### Work instruction:
Among the lines below, a stretch begins at the one with "Viewport: 1512px width, 808px height." and ends at the one with "Task: Select the blue". Repeat that stretch exactly, ends included.

### Material for this task:
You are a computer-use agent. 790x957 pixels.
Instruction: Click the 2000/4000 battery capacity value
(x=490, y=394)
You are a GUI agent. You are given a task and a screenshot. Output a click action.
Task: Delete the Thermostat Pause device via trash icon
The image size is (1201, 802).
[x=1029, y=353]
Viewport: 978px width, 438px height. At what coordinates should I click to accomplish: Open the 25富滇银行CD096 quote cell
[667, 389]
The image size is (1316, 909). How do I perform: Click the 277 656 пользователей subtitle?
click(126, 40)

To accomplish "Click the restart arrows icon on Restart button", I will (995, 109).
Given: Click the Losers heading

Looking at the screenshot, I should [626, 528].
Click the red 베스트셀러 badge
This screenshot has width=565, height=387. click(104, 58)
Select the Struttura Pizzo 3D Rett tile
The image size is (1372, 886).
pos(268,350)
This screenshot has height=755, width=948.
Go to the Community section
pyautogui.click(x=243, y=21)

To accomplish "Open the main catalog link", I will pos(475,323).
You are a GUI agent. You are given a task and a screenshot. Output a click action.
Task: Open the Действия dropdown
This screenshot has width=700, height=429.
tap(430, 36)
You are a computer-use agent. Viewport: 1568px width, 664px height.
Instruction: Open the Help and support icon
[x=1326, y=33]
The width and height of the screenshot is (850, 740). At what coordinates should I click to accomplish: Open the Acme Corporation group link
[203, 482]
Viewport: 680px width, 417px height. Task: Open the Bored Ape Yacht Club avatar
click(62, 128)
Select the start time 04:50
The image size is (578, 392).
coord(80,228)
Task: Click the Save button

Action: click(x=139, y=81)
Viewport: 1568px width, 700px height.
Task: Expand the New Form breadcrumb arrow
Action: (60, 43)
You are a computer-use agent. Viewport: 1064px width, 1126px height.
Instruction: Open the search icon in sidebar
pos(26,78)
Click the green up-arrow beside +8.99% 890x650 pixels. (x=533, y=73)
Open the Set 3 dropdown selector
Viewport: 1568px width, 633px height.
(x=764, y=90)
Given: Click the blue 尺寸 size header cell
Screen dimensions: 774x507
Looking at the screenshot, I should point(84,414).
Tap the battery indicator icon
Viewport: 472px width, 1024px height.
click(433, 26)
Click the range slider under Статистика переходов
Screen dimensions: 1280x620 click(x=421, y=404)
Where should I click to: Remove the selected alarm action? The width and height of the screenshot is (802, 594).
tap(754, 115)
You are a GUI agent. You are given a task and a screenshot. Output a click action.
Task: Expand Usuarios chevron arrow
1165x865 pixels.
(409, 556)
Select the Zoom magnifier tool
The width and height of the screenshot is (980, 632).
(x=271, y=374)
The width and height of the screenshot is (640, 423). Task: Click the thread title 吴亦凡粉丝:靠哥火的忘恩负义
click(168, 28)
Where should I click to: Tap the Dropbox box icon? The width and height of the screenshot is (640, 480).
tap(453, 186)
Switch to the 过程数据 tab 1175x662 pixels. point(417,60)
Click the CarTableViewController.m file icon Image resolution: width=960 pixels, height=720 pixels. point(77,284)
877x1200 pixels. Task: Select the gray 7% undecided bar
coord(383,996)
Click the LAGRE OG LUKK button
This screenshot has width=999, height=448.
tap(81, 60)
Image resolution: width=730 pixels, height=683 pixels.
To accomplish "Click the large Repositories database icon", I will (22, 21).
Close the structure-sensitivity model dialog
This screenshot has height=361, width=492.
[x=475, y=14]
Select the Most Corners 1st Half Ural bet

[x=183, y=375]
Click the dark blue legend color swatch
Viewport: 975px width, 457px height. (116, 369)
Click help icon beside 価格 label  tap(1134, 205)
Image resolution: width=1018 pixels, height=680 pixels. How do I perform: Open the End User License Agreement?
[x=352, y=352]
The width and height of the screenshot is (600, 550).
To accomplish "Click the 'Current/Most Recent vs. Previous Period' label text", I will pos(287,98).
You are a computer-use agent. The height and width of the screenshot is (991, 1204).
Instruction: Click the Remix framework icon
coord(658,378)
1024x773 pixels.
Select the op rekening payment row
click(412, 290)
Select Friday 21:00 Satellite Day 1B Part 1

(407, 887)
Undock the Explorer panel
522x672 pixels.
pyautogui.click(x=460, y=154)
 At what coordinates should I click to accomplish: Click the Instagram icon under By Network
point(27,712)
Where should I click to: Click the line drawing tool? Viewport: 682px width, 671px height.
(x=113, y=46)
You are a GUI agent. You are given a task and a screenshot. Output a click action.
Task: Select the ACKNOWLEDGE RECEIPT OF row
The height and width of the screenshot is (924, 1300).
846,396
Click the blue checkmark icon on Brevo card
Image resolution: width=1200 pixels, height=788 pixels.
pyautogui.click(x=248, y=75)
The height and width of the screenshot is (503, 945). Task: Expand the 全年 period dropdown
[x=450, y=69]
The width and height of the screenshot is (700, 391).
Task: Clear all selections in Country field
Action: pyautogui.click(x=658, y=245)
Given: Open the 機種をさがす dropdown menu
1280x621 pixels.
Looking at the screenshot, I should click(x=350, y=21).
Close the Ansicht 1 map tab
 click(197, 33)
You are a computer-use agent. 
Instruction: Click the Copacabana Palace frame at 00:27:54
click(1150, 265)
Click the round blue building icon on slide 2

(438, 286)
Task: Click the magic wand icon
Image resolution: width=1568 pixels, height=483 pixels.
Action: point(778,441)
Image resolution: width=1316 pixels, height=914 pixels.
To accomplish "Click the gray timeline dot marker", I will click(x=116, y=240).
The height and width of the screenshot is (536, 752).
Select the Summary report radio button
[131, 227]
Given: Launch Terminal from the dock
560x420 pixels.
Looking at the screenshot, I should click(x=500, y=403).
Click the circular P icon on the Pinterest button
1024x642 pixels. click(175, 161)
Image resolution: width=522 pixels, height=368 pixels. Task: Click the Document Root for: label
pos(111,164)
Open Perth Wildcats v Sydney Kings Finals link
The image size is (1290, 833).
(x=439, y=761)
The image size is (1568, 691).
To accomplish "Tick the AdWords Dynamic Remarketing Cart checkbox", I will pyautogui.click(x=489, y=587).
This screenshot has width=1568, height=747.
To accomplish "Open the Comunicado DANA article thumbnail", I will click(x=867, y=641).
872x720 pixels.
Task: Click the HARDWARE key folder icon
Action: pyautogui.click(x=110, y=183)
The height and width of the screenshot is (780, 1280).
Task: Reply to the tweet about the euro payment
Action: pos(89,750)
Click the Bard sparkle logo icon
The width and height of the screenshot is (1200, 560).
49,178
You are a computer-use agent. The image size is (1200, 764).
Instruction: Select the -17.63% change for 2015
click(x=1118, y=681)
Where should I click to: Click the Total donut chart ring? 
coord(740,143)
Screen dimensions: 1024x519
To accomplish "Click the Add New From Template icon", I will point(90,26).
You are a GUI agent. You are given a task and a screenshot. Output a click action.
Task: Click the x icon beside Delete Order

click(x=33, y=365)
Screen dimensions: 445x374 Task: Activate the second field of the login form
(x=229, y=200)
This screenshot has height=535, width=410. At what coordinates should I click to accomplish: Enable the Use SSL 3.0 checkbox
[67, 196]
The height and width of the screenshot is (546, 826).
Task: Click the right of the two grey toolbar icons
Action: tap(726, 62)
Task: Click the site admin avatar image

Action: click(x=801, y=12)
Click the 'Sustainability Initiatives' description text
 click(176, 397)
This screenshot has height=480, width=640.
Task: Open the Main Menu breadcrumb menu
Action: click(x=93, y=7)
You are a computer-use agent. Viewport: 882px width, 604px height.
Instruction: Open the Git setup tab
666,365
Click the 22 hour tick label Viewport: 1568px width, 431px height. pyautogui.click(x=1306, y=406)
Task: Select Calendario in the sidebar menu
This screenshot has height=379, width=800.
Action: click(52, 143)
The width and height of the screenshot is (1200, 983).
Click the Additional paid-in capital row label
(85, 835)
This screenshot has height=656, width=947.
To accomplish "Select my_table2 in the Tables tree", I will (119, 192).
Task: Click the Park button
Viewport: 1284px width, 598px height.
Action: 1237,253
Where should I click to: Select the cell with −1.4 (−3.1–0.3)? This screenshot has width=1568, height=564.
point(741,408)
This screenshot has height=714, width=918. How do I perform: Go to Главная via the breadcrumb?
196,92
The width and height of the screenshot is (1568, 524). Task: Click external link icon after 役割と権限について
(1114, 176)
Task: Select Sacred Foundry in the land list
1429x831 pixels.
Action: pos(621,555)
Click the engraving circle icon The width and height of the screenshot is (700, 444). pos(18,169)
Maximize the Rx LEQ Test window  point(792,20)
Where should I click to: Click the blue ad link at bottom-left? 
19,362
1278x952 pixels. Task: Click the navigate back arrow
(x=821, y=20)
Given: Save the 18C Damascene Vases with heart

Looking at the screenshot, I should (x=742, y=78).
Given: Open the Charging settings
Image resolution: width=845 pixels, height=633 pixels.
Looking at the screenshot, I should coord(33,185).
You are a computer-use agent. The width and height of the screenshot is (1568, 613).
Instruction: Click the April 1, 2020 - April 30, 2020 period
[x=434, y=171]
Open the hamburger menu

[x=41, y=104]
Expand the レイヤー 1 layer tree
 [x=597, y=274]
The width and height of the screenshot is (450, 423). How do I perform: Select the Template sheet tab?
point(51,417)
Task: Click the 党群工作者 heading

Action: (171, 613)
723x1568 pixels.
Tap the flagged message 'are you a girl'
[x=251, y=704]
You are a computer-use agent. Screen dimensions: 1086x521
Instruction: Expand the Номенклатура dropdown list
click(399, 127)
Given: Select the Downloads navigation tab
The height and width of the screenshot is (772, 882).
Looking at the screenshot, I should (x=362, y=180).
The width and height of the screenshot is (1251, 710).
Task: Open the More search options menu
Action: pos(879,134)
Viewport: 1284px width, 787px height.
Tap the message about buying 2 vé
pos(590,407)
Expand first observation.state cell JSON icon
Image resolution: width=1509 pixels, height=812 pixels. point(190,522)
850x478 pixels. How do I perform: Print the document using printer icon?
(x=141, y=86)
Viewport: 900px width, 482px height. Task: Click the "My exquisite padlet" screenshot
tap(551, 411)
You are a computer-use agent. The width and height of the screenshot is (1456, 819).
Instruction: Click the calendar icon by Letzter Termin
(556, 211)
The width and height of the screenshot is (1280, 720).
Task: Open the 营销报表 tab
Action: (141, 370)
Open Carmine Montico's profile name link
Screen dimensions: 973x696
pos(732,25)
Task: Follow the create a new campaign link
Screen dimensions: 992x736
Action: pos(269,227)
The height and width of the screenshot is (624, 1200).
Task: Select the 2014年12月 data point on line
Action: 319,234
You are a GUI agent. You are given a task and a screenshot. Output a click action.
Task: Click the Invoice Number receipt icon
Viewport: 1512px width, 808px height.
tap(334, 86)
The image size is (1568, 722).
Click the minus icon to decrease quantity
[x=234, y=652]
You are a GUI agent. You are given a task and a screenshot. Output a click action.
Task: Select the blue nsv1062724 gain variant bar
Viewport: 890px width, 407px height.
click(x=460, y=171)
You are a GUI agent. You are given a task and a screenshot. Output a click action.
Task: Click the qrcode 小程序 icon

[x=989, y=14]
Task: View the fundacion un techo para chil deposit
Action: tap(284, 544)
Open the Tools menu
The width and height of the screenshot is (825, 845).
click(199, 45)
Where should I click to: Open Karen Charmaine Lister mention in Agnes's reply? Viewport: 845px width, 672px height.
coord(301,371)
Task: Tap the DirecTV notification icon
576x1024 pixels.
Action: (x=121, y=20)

### Answer area:
Viewport: 1512px width, 808px height.
tap(334, 86)
The image size is (1568, 722).
Click the minus icon to decrease quantity
[x=234, y=652]
You are a GUI agent. You are given a task and a screenshot. Output a click action.
Task: Select the blue nsv1062724 gain variant bar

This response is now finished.